◆ **Requirement**
Output every line of the data exactly as it appears.

——

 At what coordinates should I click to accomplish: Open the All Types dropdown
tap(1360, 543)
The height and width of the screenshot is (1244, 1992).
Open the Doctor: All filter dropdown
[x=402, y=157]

——

◆ **Finished task**
 At what coordinates should I click to accomplish: Open the All Types dropdown
tap(1360, 543)
The height and width of the screenshot is (1244, 1992).
Open the Doctor: All filter dropdown
[x=402, y=157]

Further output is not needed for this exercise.